Da auch die Leute herinnen sitzen, die uns immer wieder auf die EU-Vertragsverletzungsverfahren hinweisen: Da gibt es ja bekannterweise ein Vertragsverletzungsverfahren, das gegen Österreich geführt worden ist und vor Kurzem geschlossen worden ist, denn dadurch, dass es ein Allgemeingut ist, ist es ja für alle zu verwenden. 

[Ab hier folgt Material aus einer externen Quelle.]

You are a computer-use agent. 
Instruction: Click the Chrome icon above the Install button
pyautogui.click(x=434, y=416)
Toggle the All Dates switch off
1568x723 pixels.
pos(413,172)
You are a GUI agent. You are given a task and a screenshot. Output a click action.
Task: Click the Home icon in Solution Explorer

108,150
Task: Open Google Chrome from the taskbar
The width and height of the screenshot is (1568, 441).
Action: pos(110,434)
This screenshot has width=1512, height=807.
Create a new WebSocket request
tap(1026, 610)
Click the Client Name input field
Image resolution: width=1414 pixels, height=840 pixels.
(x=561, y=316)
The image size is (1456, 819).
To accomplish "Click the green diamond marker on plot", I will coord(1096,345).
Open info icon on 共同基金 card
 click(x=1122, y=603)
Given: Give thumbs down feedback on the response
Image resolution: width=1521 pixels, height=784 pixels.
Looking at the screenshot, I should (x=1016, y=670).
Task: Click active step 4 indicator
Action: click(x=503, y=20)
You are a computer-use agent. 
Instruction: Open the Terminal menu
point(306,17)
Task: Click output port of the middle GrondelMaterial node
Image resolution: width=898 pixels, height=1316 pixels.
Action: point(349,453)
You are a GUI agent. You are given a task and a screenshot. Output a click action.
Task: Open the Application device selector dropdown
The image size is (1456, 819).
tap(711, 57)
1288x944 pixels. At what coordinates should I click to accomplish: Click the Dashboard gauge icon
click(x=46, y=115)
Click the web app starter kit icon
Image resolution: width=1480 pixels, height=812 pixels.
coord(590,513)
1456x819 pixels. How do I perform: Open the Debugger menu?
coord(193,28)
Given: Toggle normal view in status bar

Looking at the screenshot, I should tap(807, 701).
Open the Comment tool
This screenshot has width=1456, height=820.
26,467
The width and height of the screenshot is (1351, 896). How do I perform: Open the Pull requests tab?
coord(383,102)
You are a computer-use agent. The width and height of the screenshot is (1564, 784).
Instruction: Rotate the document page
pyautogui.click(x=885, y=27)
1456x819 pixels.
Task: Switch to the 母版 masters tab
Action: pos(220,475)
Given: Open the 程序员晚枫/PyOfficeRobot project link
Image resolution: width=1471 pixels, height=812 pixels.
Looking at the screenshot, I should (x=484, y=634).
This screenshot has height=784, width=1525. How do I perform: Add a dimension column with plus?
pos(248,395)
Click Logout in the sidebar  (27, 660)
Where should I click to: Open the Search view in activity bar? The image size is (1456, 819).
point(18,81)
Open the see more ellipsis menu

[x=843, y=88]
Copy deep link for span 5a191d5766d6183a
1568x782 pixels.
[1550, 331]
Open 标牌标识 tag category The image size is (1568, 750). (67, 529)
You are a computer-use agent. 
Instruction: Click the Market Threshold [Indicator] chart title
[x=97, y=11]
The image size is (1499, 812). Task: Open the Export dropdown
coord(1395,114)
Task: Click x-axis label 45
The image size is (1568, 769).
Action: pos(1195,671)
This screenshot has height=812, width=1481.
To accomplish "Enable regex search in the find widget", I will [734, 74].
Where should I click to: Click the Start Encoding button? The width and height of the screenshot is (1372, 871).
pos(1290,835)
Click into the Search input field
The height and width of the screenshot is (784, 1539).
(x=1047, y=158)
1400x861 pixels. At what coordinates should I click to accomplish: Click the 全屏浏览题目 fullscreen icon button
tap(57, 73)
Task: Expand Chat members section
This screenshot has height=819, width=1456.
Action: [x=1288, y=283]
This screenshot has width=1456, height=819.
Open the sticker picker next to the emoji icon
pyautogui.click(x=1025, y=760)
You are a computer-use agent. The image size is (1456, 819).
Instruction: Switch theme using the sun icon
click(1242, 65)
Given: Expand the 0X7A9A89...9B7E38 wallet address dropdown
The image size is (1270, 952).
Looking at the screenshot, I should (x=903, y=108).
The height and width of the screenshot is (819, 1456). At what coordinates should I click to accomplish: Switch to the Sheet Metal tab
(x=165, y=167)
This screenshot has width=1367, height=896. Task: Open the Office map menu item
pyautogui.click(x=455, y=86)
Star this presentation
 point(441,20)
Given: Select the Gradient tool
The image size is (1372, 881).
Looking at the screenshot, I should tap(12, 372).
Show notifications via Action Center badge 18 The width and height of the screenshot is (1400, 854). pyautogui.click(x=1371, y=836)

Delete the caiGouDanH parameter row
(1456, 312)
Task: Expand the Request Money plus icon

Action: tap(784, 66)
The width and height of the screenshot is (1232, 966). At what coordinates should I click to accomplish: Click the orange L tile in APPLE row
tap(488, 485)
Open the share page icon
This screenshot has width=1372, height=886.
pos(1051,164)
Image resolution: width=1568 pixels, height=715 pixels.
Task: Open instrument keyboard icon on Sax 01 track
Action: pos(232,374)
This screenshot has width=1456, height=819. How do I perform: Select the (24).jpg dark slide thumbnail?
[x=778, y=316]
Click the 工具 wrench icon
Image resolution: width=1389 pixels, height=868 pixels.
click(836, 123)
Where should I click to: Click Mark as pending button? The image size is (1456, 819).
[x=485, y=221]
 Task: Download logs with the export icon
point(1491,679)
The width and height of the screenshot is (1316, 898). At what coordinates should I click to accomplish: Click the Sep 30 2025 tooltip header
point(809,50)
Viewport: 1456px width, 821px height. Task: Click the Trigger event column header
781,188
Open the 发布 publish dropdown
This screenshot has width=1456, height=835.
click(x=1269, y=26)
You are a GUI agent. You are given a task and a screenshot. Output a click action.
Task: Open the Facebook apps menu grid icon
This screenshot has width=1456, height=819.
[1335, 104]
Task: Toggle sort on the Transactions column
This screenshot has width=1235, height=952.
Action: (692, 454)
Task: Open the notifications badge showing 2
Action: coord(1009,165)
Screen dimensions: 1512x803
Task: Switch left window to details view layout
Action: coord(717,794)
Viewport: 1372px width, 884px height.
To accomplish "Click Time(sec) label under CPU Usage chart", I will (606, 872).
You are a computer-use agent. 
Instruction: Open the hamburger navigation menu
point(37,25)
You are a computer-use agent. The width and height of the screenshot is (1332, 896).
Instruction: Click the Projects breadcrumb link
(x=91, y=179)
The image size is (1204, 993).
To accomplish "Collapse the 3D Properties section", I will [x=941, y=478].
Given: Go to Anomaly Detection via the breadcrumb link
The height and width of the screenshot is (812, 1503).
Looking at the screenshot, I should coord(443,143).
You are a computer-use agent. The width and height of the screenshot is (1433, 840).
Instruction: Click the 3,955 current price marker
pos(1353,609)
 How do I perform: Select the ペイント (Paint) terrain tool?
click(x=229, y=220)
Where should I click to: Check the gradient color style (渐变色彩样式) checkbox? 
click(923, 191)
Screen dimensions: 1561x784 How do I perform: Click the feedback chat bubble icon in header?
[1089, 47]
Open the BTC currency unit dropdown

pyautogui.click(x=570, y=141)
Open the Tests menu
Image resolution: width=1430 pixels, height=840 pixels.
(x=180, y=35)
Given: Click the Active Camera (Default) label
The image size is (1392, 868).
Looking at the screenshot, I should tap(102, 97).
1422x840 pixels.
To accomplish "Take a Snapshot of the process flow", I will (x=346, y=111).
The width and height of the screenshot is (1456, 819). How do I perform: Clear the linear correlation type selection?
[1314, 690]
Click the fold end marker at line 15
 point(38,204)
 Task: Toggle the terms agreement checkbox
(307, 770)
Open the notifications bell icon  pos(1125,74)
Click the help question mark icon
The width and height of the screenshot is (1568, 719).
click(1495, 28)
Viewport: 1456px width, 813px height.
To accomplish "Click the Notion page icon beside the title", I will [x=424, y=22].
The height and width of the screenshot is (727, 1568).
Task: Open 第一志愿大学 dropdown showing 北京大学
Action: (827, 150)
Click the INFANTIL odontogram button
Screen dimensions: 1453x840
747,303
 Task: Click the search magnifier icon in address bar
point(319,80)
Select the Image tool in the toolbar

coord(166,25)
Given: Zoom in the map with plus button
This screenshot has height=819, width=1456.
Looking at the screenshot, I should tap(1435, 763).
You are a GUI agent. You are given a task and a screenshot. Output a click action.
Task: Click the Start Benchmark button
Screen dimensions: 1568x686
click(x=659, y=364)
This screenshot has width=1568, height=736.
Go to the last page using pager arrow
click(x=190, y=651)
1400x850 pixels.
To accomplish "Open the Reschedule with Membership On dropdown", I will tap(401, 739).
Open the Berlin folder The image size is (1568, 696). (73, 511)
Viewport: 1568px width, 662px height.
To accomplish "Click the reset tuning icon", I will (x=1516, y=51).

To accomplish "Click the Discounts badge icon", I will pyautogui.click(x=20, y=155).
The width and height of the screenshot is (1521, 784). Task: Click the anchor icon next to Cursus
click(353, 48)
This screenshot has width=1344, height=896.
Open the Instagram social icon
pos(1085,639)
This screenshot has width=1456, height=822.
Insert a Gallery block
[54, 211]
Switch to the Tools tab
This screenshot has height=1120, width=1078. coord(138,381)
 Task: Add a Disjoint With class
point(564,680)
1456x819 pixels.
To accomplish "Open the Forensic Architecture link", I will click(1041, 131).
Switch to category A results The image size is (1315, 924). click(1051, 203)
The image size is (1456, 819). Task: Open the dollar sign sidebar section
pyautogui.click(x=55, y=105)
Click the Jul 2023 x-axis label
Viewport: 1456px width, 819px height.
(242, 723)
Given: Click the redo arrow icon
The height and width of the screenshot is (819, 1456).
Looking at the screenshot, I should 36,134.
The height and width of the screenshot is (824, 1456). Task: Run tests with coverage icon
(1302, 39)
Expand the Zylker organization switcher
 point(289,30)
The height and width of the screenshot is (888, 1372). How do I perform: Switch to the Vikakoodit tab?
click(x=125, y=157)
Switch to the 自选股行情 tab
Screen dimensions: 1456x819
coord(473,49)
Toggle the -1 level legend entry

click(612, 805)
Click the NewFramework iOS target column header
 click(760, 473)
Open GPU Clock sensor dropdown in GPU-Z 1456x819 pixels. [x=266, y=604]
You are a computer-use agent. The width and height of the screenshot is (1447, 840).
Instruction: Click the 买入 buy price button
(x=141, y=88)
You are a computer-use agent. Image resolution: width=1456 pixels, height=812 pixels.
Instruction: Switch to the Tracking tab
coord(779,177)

Da ist dann aber die Frage: Wieso muss man das jetzt eigentlich nicht ausschreiben, sodass sich europaweit jemand darum bewerben kann, um das Wasserkraftwerk weiterzuführen? (Zwischenruf der Abg. Gewessler [Grüne].) Das heißt eigentlich, wenn Sie jetzt einen Wasserzins einführen, ist das nichts anderes als eine Konzession, die Sie dann plötzlich für die Wasserkraftwerke vergeben. Durch diese Konzession und durch die Konzessionsbestimmung müssen Sie es plötzlich europaweit ausschreiben. Damit kann sich jeder Anlagenbetreiber und Interessent auf diese Ausschreibung bewerben (Abg. Lukas Hammer [Grüne]: Wann redest du zur Debatte und sagst, ob ihr dem Antrag zustimmen werdet?), und plötzlich sind die heimischen Wasserkraftwerke von Ihnen verkauft worden. Gratuliere! Sie haben alles richtig gemacht. Sie stehen für einen Ausverkauf der Wasserkraft. Das ist kein Weg, der verfolgt werden darf. (Beifall bei der FPÖ.)

14.17

Präsidentin Doris Bures: Nächste Rednerin: Frau Abgeordnete Carina Reiter.

Die angezeigte Rede ist noch nicht nach § 52 Abs. 2 GOG-NR autorisiert.